El Parque Arqueológico do Solstício, conocido en círculos académicos como AP-CA-18 y popularmente como 'Stonehenge amazónico', es un yacimiento arqueológico situado en el estado de Amapá, en Brasil, cerca de la ciudad de Calçoene. El enclave alberga un crómlech megalítico compuesto por 127 bloques de granito de hasta 4 metros de altura, dispuestos en un círculo de más de 30 metros de diámetro sobre una colina junto al río Rego Grande.
Los arqueólogos creen que el lugar fue construido por pueblos indígenas con fines astronómicos, ceremoniales o funerarios, o una combinación de todos ellos, aunque su función concreta sigue siendo desconocida. El sitio fue reportado por primera vez por el naturalista Emilio Goeldi a finales del siglo XIX y los vecinos lo llamaban 'Stonehenge tropical' mucho antes de su estudio formal. Las excavaciones sistemáticas comenzaron en 2005, tras ser señalado por un geólogo durante un estudio socioeconómico.

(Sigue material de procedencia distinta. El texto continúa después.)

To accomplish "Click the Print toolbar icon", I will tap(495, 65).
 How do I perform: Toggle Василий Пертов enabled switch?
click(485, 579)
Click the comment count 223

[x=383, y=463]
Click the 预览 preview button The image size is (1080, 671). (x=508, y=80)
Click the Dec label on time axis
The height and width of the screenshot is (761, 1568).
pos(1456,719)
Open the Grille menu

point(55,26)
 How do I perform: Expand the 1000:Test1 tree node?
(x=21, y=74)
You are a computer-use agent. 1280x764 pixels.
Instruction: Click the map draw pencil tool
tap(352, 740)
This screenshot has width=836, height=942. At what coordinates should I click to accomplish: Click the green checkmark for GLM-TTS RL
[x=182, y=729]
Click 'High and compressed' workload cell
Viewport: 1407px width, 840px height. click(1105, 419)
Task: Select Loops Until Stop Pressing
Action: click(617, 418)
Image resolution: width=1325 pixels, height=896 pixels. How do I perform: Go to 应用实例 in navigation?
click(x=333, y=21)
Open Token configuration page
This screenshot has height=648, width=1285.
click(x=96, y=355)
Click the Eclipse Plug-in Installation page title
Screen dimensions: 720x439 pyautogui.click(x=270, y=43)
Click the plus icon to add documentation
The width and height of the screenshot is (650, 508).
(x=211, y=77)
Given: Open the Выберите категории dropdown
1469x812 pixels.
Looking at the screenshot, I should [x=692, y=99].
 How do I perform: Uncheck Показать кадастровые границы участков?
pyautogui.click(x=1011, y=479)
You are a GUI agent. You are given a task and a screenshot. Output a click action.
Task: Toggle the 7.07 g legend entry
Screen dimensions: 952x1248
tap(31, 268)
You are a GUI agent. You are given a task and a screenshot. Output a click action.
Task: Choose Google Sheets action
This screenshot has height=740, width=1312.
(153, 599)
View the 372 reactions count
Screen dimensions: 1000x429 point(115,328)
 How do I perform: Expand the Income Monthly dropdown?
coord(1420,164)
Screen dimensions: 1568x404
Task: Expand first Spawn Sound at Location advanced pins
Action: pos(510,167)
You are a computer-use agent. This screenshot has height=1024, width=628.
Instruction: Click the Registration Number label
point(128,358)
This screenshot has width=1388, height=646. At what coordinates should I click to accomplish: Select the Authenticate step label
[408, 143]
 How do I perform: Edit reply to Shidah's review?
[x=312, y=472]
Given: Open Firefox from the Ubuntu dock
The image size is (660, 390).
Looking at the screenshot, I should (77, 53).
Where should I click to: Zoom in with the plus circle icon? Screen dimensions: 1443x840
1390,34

Aunque las piedras no han sido datadas directamente, la datación por carbono 14 de fragmentos de cerámica sitúa el conjunto entre los 500 y los 2000 años de antigüedad. Uno de los bloques está alineado con el solsticio de invierno del hemisferio norte (21 de diciembre): ese día, la sombra del monolito se acorta hasta desaparecer en el cenit, lo que sugiere un uso como observatorio astronómico. Otro bloque presenta un orificio circular por el que el sol del solsticio proyecta luz directa sobre otra roca durante horas.
Las excavaciones han sacado a la luz dos fosas de entre 1,5 y 2 metros de profundidad cubiertas por grandes losas, con fragmentos de cerámica, arcilla roja, cenizas y restos humanos cremados. En su interior se hallaron tres urnas intactas dispuestas en triángulo y otras vasijas con formas de animales y figuras humanas. Los investigadores consideran que estos hallazgos evidencian una sociedad precolombina amazónica mucho más compleja de lo supuesto, integrada con el entorno y capaz de coordinar prácticas agrícolas, ceremoniales y astronómicas.